[Collection entries]
****************************************

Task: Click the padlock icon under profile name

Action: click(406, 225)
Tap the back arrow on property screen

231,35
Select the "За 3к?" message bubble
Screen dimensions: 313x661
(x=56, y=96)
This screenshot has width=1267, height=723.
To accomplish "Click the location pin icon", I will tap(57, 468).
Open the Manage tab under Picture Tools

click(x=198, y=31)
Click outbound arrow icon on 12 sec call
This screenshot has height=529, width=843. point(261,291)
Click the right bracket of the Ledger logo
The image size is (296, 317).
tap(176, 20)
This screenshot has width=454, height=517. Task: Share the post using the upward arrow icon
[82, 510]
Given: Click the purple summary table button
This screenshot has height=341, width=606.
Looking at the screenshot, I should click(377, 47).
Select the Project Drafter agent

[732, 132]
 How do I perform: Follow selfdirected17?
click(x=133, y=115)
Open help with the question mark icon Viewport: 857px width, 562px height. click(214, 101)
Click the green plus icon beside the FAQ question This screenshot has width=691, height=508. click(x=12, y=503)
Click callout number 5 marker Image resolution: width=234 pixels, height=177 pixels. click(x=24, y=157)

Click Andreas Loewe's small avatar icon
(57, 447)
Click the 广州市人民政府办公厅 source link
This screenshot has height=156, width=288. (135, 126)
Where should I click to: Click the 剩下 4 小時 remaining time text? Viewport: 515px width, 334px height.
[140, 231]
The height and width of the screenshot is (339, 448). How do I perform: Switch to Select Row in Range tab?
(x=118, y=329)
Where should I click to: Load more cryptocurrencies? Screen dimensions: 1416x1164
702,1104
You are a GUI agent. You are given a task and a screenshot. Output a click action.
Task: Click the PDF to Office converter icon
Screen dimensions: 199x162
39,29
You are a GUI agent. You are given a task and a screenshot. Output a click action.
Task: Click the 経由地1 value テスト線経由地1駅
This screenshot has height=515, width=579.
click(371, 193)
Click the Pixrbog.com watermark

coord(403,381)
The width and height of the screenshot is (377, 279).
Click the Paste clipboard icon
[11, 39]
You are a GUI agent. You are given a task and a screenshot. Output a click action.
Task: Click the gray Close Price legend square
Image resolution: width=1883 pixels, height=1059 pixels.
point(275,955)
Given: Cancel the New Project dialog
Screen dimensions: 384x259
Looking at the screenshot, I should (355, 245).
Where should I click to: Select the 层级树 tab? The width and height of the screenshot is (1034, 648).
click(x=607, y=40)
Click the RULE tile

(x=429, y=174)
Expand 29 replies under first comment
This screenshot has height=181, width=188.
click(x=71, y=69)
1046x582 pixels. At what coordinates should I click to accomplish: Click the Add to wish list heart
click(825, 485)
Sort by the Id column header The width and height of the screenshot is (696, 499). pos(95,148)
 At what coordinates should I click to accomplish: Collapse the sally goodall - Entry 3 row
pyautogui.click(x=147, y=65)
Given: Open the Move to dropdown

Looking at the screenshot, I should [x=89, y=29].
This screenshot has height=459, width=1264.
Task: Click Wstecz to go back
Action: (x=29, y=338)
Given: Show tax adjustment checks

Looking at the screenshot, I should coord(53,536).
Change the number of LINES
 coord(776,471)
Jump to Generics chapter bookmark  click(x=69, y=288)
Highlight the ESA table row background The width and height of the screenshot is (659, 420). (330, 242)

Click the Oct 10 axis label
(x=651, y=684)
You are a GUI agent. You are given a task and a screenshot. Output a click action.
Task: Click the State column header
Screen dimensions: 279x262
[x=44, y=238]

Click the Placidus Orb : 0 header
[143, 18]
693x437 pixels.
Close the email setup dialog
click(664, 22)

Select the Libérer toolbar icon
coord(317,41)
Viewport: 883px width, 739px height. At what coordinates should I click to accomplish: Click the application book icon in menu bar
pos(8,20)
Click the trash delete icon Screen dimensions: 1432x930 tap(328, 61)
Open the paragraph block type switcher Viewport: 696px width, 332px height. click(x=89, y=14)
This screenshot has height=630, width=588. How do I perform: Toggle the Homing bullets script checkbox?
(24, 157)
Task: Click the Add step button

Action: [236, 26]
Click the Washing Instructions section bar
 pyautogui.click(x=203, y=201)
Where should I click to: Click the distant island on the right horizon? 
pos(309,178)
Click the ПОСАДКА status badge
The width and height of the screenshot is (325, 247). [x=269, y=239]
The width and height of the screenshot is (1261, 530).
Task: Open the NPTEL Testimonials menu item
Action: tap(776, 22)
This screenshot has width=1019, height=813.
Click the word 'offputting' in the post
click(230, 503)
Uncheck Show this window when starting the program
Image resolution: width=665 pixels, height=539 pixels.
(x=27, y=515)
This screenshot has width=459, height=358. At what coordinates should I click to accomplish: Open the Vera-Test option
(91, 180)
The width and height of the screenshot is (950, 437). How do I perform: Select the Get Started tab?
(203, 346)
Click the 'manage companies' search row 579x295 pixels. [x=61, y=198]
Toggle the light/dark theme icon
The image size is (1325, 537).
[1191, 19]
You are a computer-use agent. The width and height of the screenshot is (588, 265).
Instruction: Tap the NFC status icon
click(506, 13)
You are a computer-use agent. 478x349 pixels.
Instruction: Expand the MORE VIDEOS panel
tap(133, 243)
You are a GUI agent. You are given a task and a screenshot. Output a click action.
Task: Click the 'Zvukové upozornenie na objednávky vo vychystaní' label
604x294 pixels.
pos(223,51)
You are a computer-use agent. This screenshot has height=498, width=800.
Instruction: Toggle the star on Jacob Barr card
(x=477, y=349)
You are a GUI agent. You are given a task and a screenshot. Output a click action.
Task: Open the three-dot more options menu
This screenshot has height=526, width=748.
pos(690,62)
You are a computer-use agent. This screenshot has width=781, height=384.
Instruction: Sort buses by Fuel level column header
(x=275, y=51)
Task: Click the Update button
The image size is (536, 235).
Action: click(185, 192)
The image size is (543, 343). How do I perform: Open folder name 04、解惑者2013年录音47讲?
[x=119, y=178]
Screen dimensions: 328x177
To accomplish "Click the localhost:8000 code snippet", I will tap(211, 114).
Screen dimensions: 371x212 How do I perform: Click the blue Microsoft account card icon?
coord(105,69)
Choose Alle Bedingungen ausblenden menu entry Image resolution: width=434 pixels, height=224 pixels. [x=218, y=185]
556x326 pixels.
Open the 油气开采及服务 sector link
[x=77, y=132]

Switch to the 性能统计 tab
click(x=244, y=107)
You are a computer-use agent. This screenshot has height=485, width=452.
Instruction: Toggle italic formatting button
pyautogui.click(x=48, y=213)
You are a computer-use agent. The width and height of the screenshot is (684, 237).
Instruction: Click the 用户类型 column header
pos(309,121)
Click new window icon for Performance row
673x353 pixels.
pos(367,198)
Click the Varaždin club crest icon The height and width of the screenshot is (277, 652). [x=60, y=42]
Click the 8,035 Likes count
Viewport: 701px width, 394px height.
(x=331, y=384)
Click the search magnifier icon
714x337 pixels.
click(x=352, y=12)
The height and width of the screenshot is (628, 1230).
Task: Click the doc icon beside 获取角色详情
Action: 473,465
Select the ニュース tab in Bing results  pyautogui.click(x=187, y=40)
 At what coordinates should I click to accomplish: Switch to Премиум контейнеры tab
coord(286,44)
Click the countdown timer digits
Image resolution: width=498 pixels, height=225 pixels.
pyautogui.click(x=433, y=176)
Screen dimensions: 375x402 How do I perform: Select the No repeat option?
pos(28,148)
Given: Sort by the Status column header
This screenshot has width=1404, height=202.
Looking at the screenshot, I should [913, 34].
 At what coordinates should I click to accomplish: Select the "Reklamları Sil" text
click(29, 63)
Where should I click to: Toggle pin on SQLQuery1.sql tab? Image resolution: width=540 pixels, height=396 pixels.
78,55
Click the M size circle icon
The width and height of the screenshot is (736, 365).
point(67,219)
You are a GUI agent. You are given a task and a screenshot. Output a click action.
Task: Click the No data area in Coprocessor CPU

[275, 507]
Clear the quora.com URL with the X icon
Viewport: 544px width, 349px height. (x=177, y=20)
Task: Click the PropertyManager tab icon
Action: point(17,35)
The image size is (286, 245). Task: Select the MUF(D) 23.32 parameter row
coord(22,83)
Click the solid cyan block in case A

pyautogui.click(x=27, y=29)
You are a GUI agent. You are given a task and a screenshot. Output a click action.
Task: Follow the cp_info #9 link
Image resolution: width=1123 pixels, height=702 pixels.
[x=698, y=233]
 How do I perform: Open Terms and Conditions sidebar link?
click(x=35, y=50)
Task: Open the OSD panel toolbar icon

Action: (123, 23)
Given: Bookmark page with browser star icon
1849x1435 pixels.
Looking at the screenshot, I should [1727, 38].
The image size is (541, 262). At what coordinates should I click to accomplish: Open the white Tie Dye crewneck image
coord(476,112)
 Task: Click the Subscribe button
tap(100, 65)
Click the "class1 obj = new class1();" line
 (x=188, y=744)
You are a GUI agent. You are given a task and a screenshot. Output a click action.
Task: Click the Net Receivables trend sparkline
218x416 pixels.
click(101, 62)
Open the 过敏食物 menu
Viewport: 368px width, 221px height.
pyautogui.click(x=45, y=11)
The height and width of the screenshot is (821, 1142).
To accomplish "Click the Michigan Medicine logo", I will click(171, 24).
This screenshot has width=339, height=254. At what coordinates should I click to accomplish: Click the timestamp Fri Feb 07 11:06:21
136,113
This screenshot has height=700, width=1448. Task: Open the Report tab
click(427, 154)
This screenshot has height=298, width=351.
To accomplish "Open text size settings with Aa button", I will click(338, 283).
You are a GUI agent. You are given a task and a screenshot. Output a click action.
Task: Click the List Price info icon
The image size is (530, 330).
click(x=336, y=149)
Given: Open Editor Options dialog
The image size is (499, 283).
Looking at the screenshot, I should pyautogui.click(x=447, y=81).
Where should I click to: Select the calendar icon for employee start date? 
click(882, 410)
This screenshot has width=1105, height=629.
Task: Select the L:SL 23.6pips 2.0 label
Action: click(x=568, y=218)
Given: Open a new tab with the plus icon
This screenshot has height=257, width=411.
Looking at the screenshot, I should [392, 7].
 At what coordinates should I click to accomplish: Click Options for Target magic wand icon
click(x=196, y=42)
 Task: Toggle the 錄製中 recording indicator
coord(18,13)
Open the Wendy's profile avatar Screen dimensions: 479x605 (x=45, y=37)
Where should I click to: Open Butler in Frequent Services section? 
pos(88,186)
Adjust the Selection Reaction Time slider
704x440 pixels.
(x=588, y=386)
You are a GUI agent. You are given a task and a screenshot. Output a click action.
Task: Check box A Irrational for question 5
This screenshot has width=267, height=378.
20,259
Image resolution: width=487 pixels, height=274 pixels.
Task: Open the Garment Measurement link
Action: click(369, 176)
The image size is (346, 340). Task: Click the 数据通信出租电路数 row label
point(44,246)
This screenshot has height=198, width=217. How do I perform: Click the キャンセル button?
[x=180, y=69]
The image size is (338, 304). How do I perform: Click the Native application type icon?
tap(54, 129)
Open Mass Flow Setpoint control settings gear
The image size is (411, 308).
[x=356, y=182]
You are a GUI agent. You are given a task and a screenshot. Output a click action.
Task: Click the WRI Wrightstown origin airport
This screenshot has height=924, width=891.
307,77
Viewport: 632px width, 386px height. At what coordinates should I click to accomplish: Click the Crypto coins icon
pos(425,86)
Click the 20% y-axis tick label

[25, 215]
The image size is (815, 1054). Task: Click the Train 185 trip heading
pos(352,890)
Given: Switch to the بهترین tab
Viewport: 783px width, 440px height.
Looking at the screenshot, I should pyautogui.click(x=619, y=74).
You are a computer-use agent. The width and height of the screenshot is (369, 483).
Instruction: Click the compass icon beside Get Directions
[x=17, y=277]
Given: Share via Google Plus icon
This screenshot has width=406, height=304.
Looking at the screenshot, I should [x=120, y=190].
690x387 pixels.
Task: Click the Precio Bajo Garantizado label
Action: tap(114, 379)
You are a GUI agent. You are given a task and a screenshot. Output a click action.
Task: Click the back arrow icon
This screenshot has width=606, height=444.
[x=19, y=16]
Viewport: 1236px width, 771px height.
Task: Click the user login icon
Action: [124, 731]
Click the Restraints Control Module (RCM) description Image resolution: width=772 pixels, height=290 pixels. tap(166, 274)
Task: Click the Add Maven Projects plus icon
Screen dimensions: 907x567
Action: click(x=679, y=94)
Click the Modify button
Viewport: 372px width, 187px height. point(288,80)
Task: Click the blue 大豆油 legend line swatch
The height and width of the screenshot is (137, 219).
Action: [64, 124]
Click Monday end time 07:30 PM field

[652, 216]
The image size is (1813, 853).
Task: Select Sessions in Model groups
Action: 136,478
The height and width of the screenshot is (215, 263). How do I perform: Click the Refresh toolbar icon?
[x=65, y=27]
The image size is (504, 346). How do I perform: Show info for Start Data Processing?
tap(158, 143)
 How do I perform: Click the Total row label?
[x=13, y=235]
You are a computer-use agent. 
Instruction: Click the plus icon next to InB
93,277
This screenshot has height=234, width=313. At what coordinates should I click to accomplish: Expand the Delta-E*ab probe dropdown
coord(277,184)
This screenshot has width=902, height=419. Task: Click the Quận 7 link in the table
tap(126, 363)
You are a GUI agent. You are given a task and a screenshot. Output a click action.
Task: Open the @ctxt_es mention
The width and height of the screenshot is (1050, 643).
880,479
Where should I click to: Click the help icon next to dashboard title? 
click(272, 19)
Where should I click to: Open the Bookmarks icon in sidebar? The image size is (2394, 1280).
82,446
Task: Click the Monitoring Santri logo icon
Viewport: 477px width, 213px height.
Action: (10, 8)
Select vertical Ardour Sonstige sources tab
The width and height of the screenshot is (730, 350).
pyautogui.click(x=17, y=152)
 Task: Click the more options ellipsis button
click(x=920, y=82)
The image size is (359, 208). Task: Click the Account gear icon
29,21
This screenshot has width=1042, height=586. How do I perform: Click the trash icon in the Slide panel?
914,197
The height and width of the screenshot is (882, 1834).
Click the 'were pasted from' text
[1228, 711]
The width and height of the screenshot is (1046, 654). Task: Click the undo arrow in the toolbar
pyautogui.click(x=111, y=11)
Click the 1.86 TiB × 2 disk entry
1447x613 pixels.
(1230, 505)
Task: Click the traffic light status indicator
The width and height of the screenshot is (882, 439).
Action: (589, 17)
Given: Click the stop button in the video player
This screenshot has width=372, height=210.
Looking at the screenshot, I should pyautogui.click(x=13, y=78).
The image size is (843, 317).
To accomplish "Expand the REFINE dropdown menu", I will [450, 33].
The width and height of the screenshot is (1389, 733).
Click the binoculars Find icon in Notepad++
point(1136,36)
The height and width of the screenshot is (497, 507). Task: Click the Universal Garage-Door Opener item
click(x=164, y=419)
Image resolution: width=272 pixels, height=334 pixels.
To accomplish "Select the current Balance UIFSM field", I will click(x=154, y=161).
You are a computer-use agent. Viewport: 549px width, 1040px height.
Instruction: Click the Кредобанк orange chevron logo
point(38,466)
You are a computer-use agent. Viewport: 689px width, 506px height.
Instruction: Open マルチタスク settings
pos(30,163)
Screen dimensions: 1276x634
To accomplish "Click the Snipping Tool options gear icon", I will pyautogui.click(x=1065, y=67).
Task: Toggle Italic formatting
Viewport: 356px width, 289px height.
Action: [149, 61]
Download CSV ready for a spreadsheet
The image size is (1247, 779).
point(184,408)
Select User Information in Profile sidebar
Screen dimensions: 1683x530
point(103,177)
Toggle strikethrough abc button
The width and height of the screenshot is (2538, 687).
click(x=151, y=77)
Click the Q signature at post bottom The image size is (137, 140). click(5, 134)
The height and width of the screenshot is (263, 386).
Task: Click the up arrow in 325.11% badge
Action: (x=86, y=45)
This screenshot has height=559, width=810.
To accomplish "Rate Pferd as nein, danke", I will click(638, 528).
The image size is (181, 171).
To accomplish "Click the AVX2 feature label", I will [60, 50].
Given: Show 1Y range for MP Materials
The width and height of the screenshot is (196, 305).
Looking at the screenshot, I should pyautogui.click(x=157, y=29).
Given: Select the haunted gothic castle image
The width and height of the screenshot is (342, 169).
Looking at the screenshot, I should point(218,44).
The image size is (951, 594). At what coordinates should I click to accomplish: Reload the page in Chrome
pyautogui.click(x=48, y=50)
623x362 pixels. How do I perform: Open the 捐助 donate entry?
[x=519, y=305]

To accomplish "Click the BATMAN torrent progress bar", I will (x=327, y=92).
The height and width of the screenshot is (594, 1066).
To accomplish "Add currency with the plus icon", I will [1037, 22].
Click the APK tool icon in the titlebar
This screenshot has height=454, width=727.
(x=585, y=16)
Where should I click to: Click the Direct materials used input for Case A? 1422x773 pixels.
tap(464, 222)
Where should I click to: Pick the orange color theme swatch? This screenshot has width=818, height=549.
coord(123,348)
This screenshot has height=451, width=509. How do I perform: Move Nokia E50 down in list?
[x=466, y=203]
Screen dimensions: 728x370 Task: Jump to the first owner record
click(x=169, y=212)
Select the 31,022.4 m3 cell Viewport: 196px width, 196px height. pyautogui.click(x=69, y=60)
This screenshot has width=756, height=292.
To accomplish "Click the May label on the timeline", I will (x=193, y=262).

****************************************

> [Task details] Go through the entries above and count the lines containing "question". Give the number only.

> [Solution for this exercise] 3